Now, LLMs can interpret and respond to images, buttons, and text inputs in applications, making them more adept at navigation and user assistance in real-time workflows.
This interaction optimises the agent’s ability to handle dynamic and multi-step processes that require both visual and contextual awareness, offering more robust solutions across industries like customer support, data management and task automation.
AI Agents often suffer from high latency and low reliability due to the extensive sequential UI interaction
AXIS: Agent eXploring API for Skill integration
Conventional AI Agents often interact with a graphical user interface (GUI) in a human-like manner, interpreting screen layouts, elements, and sequences as a person would.

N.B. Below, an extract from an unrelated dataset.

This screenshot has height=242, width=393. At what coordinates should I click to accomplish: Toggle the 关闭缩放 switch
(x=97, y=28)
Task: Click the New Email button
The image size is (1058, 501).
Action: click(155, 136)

These LLM-based agents, which are typically fine-tuned with visual language models, aim to enable efficient navigation in mobile and desktop tasks.
However, AXIS presents a new perspective: while human-like UI-based interactions help make these agents versatile, they can be time-intensive, especially for tasks that involve numerous, repeated steps across a UI.

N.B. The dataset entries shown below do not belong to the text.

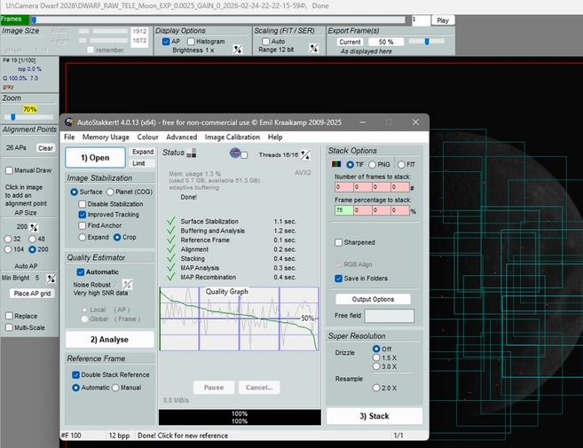The image size is (583, 448).
Task: Click the Scaling range plus/minus icon
Action: [313, 49]
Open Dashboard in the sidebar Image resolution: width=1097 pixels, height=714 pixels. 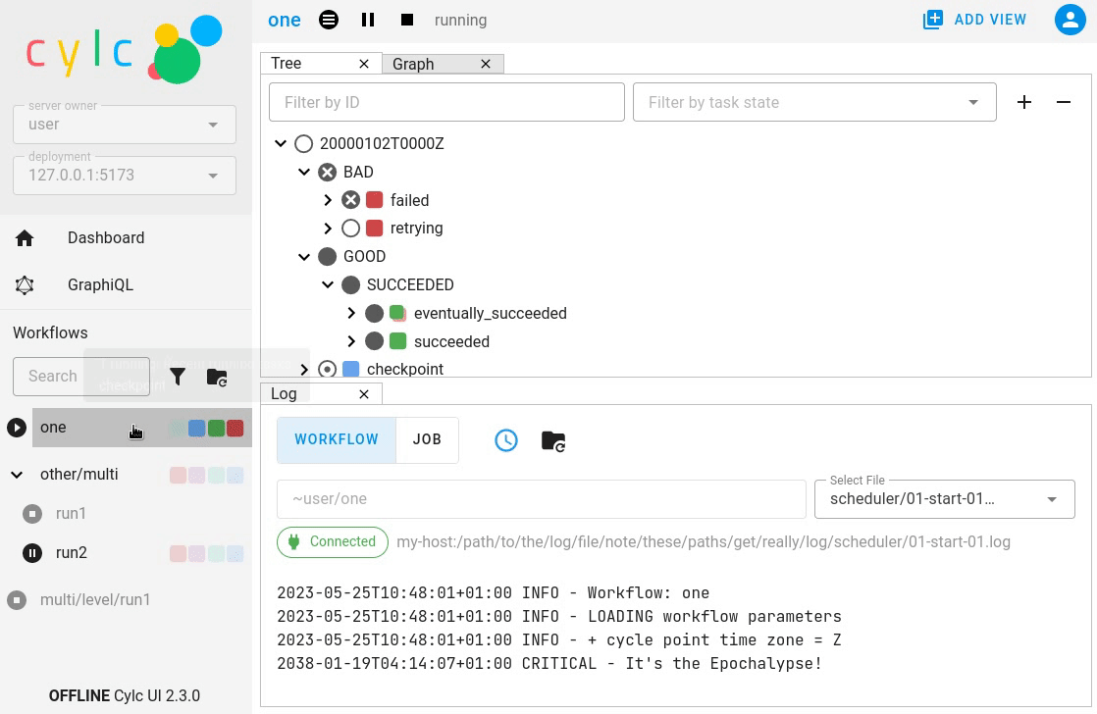click(105, 237)
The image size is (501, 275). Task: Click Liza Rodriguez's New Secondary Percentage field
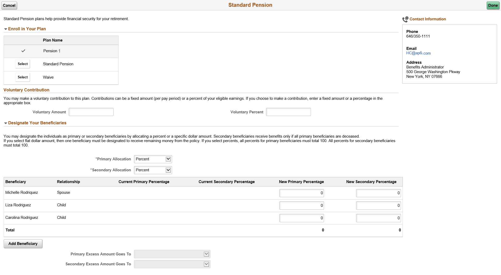pyautogui.click(x=378, y=206)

This complexity arises because traditional UIs are inherently designed for human-computer interaction (HCI), not agent-based automation.
AXIS suggests that leveraging application APIs, rather than interacting with the GUI itself, offers a far more efficient solution.
For instance, where a traditional UI agent might change multiple document titles by navigating through UI steps for each title individually, an API could handle all titles simultaneously with a single call, streamlining the process.
AXIS aims to not only reduce redundant interactions and simplify complex tasks but also establish new design principles for UIs in the LLM era. This approach advocates for rethinking application design to prioritize seamless integration between AI agents and application functionalities, enabling a more direct, API-driven approach that complements both user and agent workflows.
In this mode, the AI Agent autonomously interacts with the application’s interface to explore different functions and possible actions it can perform.
The agent records these interactions, gathering data on how various parts of the UI respond to different actions.
This exploration helps the agent map out the application’s capabilities, essentially “learning” what’s possible within the app.